Radom jednak poszedł śladem Warszawy. W autobusach komunikacji miejskiej przywrócono działanie tak zwanego "ciepłego guzika".
Oznacza to, że od dziś pasażerowie mogą sami sobie otwierać drzwi w autobusie. Znikają też strefy wydzielone dla kierowców, które zostały wyznaczone dwa lata temu.
Bez maseczek można legalnie jeździć autobusami od poniedziałku, 28 marca. Rząd zaleca zasłanianie ust i nosa w miejscach zatłoczonych, ale nie jest to już obowiązkowe. Zniesienie tego ostatniego z obowiązujących ograniczeń pociąga za sobą także inne zmiany w komunikacji miejskiej. Pierwszą z nich będzie przywrócenie tak zwanego ciepłego guzika, czyli samodzielnego otwierania drzwi autobusów przez pasażerów. Dotyczy to zdecydowanej większości pojazdów, bo już jedynie nieliczne nie mają tego systemu. O naciskaniu przycisków obok drzwi pasażerowie będą musieli pamiętać od środy, 30 marca. Na drzwiach autobusów zostaną powieszone dodatkowe informacje, przypominające o tej zmianie w początkowym czasie jej obowiązywania - powiedział Dawid Puton, rzecznik Miejskiego Zarządu Dróg i Komunikacji w Radomiu.
Polecany artykuł:
Od piątku, 1 kwietnia znikną też wydzielone strefy dla kierowców.
W większości miast zostały one zlikwidowane już wcześniej. U nas funkcjonowały nieprzerwanie przez ponad dwa lata. W wielu autobusach folie lub taśmy były już mocno wyeksploatowane. Strefy zatem znikną, natomiast pasażerom przypominamy, że przy kabinie oraz obok przednich drzwi nie wolno stać, aby nie ograniczać pola widzenia kierowcy po jego prawej stronie - dodaje Puton.

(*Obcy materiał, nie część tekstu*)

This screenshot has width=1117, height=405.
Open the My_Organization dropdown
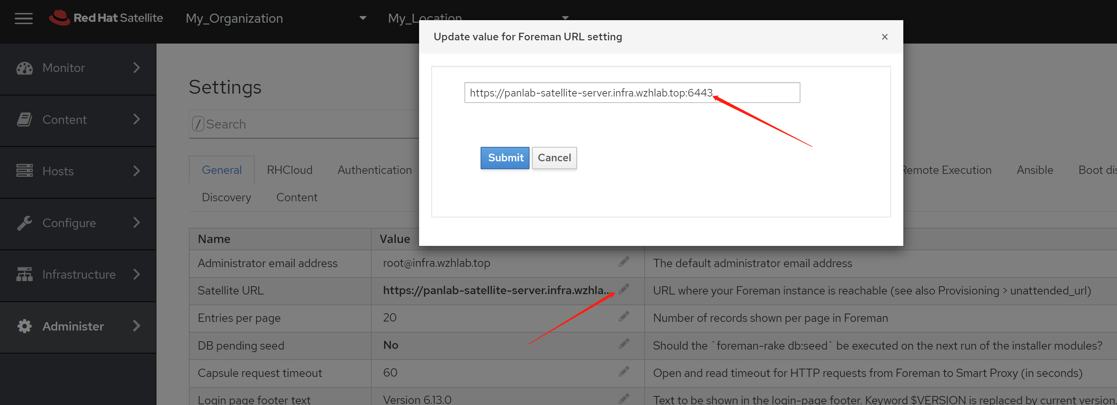[276, 18]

Od soboty, 9 kwietnia do radomskich autobusów wróci też możliwość zakupu biletów u kierowców. Będą to jednak bilety jednorazowe, a nie jednogodzinne, co oznacza, że pasażer, kasując taki bilet będzie uprawniony do podróżowania tylko tym autobusem, w którym bilet został odbity w kasowniku.